**Work to be completed**. Among the entries below, one stretch runs from the line that contains "iPCS.png (97, 766)" through the line that contains "Jetter Architektur: Einzigartiges". Repeat that stretch exactly, ends included, and only that.

**Provided material**.
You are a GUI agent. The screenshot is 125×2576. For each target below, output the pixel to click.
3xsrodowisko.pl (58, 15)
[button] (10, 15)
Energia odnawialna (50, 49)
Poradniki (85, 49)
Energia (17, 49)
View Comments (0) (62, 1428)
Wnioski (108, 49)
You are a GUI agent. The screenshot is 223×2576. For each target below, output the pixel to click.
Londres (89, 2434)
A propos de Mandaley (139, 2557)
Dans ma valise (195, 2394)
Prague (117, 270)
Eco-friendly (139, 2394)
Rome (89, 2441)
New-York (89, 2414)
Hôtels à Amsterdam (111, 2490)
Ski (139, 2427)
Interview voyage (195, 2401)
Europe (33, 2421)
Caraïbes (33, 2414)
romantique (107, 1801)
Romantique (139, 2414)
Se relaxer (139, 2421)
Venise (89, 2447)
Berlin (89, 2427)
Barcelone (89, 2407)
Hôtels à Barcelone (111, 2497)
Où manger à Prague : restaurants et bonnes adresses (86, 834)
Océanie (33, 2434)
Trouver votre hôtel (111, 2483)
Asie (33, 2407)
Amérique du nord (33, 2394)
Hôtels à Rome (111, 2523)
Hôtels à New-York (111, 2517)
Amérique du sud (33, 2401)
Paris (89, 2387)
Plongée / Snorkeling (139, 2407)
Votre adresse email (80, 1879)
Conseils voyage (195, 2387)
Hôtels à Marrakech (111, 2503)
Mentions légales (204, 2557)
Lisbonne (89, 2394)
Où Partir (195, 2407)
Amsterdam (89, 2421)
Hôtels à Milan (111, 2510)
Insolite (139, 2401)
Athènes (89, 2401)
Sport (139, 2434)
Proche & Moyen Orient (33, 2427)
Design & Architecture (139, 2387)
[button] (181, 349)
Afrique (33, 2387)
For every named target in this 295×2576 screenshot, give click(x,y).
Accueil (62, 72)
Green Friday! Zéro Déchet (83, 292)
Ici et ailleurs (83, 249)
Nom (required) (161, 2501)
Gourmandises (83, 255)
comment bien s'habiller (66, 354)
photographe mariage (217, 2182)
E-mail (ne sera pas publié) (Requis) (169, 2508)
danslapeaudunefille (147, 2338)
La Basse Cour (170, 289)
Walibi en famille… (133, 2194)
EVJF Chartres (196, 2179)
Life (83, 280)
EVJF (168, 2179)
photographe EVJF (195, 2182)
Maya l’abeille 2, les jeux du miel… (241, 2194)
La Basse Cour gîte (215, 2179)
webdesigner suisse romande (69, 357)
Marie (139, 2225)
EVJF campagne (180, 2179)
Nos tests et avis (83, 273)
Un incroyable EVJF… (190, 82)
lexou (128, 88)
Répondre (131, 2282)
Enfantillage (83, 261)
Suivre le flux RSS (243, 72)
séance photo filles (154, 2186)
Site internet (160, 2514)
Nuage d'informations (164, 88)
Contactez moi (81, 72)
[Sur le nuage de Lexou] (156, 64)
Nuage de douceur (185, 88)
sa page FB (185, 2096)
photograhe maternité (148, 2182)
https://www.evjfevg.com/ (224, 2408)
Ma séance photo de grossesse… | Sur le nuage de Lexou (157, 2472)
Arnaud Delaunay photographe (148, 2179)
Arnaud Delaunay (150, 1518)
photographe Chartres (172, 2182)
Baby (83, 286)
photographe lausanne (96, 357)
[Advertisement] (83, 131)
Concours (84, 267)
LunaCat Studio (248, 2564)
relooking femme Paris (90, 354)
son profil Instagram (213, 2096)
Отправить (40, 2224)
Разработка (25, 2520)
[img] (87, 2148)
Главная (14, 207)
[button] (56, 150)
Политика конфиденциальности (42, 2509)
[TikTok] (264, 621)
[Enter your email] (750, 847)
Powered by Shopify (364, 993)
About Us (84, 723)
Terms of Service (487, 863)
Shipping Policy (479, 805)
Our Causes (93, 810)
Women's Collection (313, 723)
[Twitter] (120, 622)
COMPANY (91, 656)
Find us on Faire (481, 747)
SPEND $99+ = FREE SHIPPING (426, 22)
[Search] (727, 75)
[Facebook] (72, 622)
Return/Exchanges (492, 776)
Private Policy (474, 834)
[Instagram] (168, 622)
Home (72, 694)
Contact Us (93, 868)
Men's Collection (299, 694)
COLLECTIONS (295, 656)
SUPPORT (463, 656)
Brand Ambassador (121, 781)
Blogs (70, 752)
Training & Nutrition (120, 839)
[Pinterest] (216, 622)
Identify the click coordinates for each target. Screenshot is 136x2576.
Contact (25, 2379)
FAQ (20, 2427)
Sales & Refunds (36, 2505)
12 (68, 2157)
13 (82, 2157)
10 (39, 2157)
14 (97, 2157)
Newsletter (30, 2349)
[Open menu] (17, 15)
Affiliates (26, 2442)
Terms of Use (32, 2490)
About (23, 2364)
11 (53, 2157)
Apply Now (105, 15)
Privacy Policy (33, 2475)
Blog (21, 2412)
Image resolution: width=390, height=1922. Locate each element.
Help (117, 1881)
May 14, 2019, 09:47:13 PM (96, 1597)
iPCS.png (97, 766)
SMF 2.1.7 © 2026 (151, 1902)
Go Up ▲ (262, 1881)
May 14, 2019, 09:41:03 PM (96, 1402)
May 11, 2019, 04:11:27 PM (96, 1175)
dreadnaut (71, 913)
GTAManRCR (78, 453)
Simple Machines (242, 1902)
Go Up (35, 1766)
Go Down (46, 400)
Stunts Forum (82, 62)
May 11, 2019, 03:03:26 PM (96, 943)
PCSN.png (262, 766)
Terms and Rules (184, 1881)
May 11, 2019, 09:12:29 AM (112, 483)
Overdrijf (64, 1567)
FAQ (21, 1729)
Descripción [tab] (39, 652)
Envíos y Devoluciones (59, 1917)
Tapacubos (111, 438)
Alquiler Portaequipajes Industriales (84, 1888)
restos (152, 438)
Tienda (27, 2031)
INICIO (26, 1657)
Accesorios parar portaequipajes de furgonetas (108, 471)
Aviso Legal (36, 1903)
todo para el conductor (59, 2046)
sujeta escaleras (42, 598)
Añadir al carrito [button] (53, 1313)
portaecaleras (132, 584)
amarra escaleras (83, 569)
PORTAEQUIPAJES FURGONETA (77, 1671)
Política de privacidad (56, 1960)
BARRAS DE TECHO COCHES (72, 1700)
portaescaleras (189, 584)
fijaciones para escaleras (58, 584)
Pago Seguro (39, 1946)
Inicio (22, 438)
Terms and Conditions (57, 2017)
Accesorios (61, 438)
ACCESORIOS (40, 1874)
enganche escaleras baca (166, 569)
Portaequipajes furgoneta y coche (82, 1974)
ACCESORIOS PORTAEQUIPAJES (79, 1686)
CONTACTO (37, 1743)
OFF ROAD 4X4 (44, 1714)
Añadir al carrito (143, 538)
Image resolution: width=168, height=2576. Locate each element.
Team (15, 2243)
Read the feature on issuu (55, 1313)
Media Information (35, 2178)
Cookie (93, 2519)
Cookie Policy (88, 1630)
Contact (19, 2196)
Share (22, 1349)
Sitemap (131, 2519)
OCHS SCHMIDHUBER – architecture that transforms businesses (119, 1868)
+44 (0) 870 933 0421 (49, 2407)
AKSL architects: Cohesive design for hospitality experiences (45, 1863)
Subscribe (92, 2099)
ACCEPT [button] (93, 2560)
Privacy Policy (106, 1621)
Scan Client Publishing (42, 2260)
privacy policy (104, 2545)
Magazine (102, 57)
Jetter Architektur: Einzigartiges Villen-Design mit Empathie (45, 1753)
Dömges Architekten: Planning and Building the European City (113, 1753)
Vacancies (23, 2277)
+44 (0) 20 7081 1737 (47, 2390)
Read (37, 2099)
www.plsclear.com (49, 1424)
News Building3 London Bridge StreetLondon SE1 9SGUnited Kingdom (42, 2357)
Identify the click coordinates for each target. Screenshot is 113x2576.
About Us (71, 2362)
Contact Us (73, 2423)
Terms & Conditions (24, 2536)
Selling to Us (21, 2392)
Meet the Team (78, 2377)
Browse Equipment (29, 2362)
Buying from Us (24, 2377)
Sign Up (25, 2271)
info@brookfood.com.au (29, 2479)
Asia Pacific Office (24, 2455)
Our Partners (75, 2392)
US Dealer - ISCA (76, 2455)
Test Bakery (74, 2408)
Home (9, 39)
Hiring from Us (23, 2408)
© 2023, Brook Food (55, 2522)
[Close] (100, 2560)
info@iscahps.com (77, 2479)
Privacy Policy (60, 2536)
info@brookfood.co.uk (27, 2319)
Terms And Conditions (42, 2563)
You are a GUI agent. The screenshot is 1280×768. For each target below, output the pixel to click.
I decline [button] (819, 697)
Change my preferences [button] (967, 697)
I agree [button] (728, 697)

**Your solution**.
iPCS.png (97, 766)
SMF 2.1.7 © 2026 (151, 1902)
Go Up ▲ (262, 1881)
May 14, 2019, 09:41:03 PM (96, 1402)
May 11, 2019, 04:11:27 PM (96, 1175)
dreadnaut (71, 913)
GTAManRCR (78, 453)
Simple Machines (242, 1902)
Go Up (35, 1766)
Go Down (46, 400)
Stunts Forum (82, 62)
May 11, 2019, 03:03:26 PM (96, 943)
PCSN.png (262, 766)
Terms and Rules (184, 1881)
May 11, 2019, 09:12:29 AM (112, 483)
Overdrijf (64, 1567)
FAQ (21, 1729)
Descripción [tab] (39, 652)
Envíos y Devoluciones (59, 1917)
Tapacubos (111, 438)
Alquiler Portaequipajes Industriales (84, 1888)
restos (152, 438)
Tienda (27, 2031)
INICIO (26, 1657)
Accesorios parar portaequipajes de furgonetas (108, 471)
Aviso Legal (36, 1903)
todo para el conductor (59, 2046)
sujeta escaleras (42, 598)
Añadir al carrito [button] (53, 1313)
portaecaleras (132, 584)
amarra escaleras (83, 569)
PORTAEQUIPAJES FURGONETA (77, 1671)
Política de privacidad (56, 1960)
BARRAS DE TECHO COCHES (72, 1700)
portaescaleras (189, 584)
fijaciones para escaleras (58, 584)
Pago Seguro (39, 1946)
Inicio (22, 438)
Terms and Conditions (57, 2017)
Accesorios (61, 438)
ACCESORIOS (40, 1874)
enganche escaleras baca (166, 569)
Portaequipajes furgoneta y coche (82, 1974)
ACCESORIOS PORTAEQUIPAJES (79, 1686)
CONTACTO (37, 1743)
OFF ROAD 4X4 (44, 1714)
Añadir al carrito (143, 538)
Image resolution: width=168, height=2576. Locate each element.
Team (15, 2243)
Read the feature on issuu (55, 1313)
Media Information (35, 2178)
Cookie (93, 2519)
Cookie Policy (88, 1630)
Contact (19, 2196)
Share (22, 1349)
Sitemap (131, 2519)
OCHS SCHMIDHUBER – architecture that transforms businesses (119, 1868)
+44 (0) 870 933 0421 (49, 2407)
AKSL architects: Cohesive design for hospitality experiences (45, 1863)
Subscribe (92, 2099)
ACCEPT [button] (93, 2560)
Privacy Policy (106, 1621)
Scan Client Publishing (42, 2260)
privacy policy (104, 2545)
Magazine (102, 57)
Jetter Architektur: Einzigartiges Villen-Design mit Empathie (45, 1753)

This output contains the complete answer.